In the first note of the day, the jury on Daniel Penny murder and negligent homicide The trial court reported that it could not “come to a unanimous vote” on whether Penny committed second-degree murder in Jordan Neely’s death. homeless manon the New York subway.
“We are requesting jury instructions from Judge Wiley. At this time, we are unable to reach a unanimous vote on the court,” the statement said.
Judge Maxwell Wiley charged Allen to the jury, which cites jury instructions given to a hung jury that encourages them to continue deliberating despite deadlock. It is giving lawyers time to consider next steps.
Penny’s attorney, Thomas Kenniff, unsuccessfully sought to have the trial thrown out, arguing that the Allen charge would be “coercive.”
Wiley disagreed, saying it was “too early” to declare a mistrial before encouraging the jury to continue deliberations.
Since the jury received the case on Tuesday, they have deliberated for more than 20 hours.
Penny, a 25-year-old ex-Marine, put Neely, a 30-year-old homeless man, in a six-minute chokehold after Neely boarded a subway car, according to police. Witnesses described Neely screaming and moving erratically, with Penny’s attorneys calling Neely “roguely menacing” as Penny choked Neely.
The city medical examiner concluded that Penny’s suffocation killed Neely.
Penny pleaded not guilty to manslaughter and reckless homicide.
The verdict form asks the jury to decide the first count — second-degree murder — before moving on to the second count of criminally negligent homicide. Only if Penny pleads guilty to the first count can she face the second count of criminally negligent homicide.
The second-degree murder charge requires prosecutors to prove that Penny acted recklessly, not intentionally.
“Would it be a crazy outcome to have a hung jury because it can’t go to count two?” Prosecutor Dafna Yoran said.
Yoran also told Wiley a new trial “if they ultimately hang the case.”
Wiley left unanswered whether the jury could proceed to the second count if they cannot reach a verdict on the first count. He said he believed it was possible for the jury to proceed to the second count, but that he needed to find the legal authority to do so.
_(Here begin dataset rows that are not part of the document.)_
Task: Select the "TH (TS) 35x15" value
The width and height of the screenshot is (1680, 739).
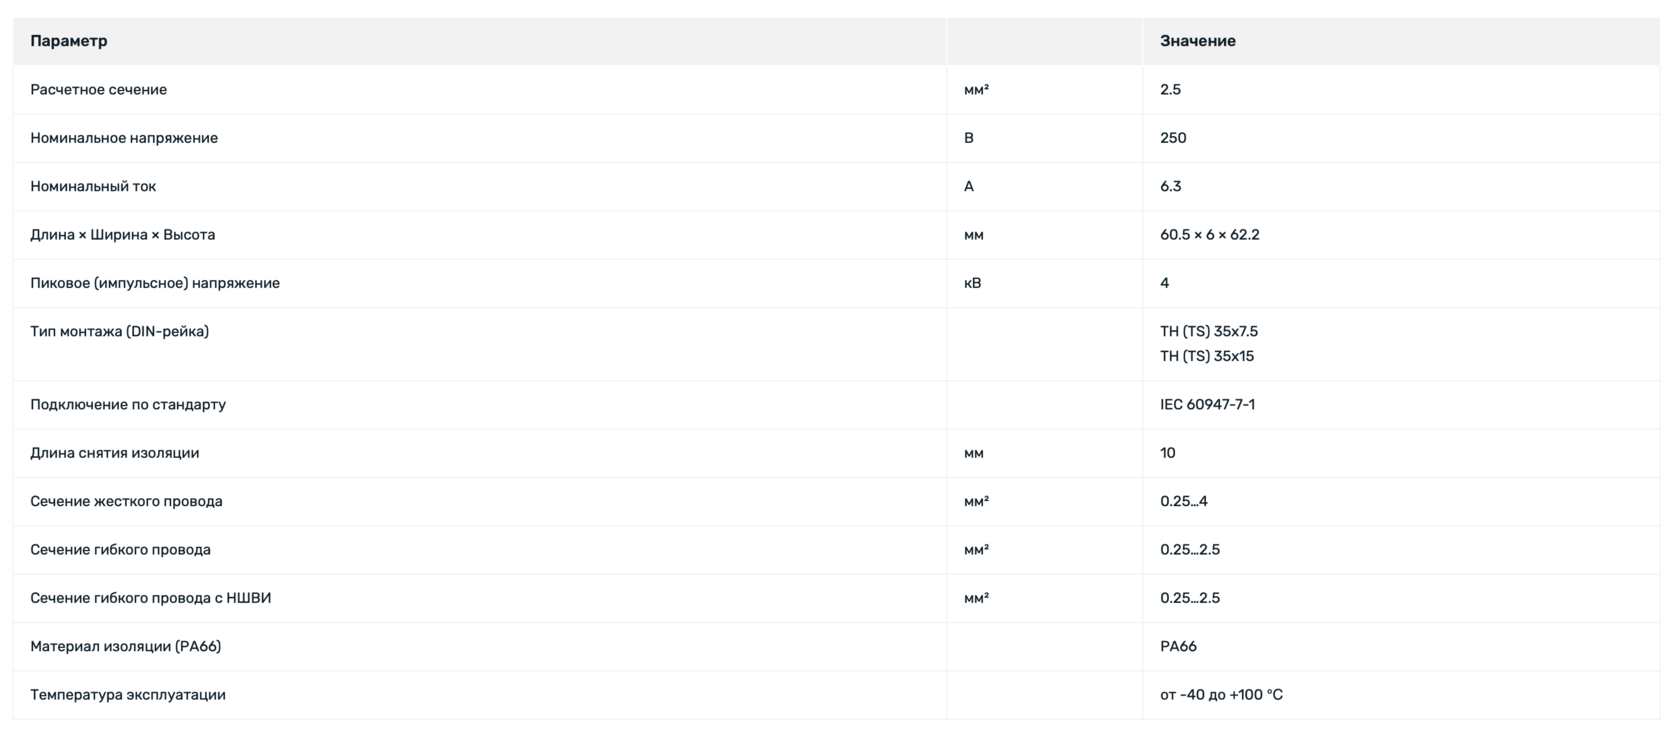Action: point(1206,356)
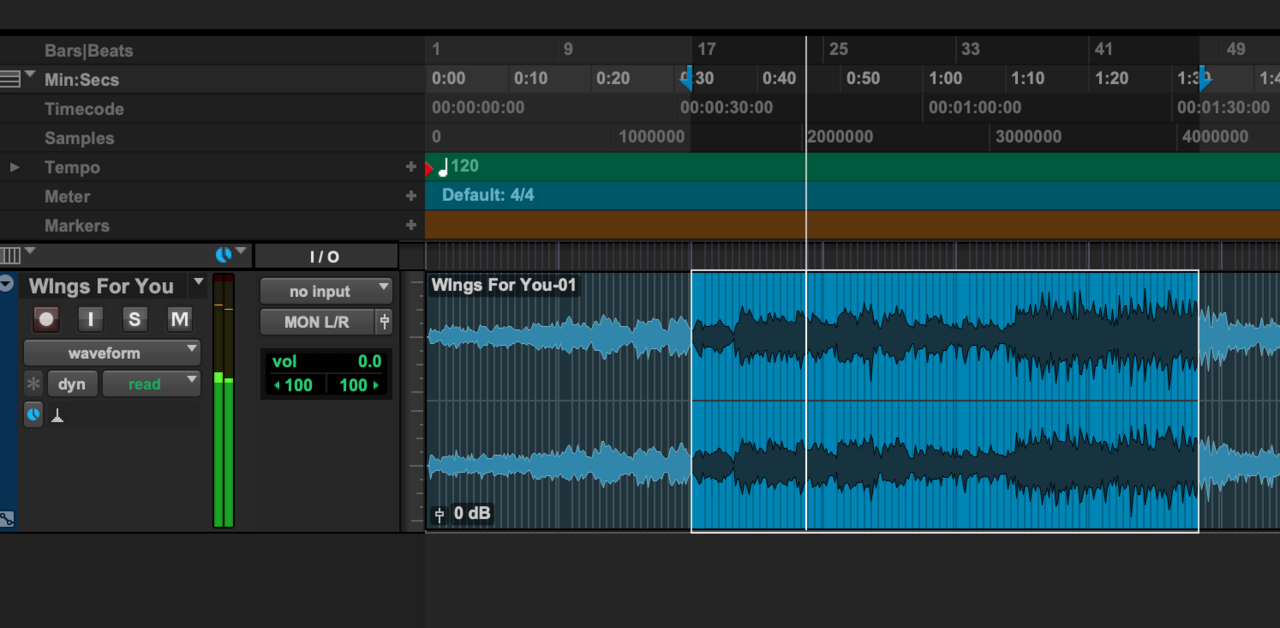Solo the Wings For You track
The width and height of the screenshot is (1280, 628).
click(x=135, y=319)
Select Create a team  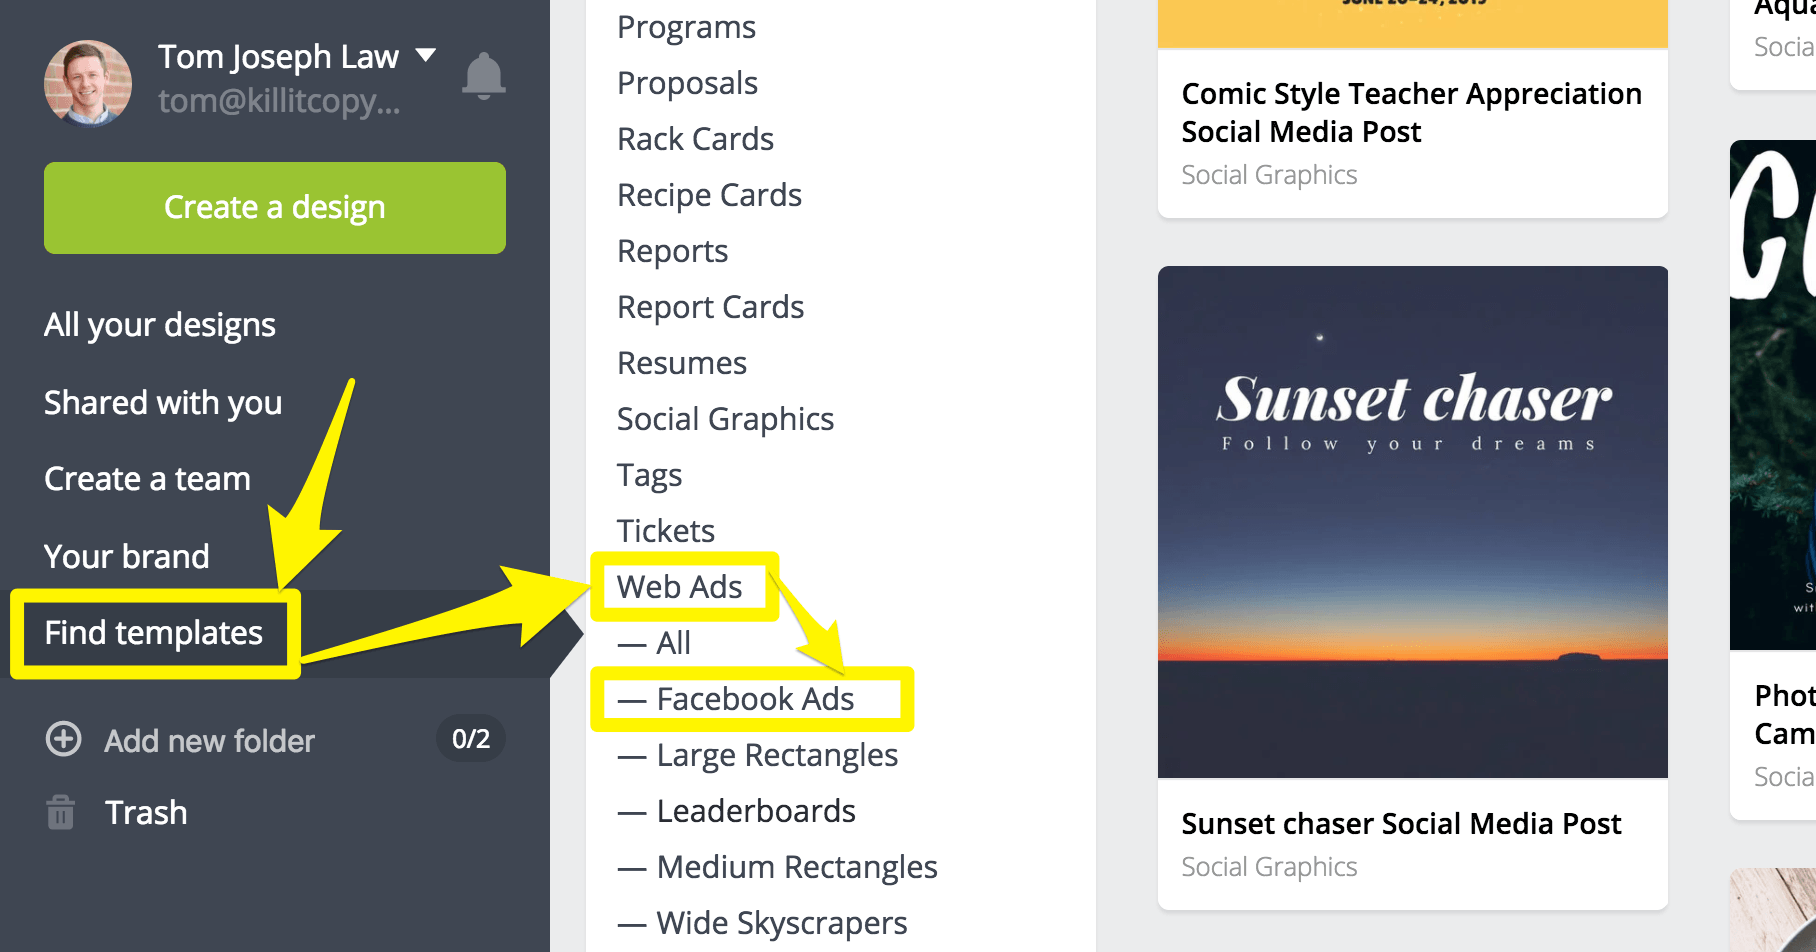click(x=147, y=479)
“I think we’re going to have to answer the question of whether or not they can go to two counts in the end,” he said.
Twenty minutes after encouraging the judge to continue deliberating despite the deadlock, the jury sent another memo asking for more information about the term “reasonable person” in its instructions.
“At the end of the day, you have to decide what a reasonable person is,” Wiley told the jury in response to one of his remarks, directing him to a two-part test in the jury instruction.
In order for Penny to be convicted of murder, the jury must be convinced that Penny acted recklessly and how a reasonable person would have acted, knowing the danger that her behavior entailed.
“Would a reasonable person have the same honest belief as the defendant given the circumstances and what the defendant knew at the time?” Wiley asked, referring to the second part of the test.
Before the jury was impaneled, Wiley noted how the “reasonableness” standard was established in People v. Another high-profile trial of Goetz in New York was Bernhard Goetz’s 1984 shooting of four teenagers on a New York subway after they allegedly tried to rob them. A New York jury convicted Goetz of carrying a firearm without a license, but acquitted him of the most serious charges, and the trial ignited a debate over race and crime that has echoed in Penny’s case forty years later.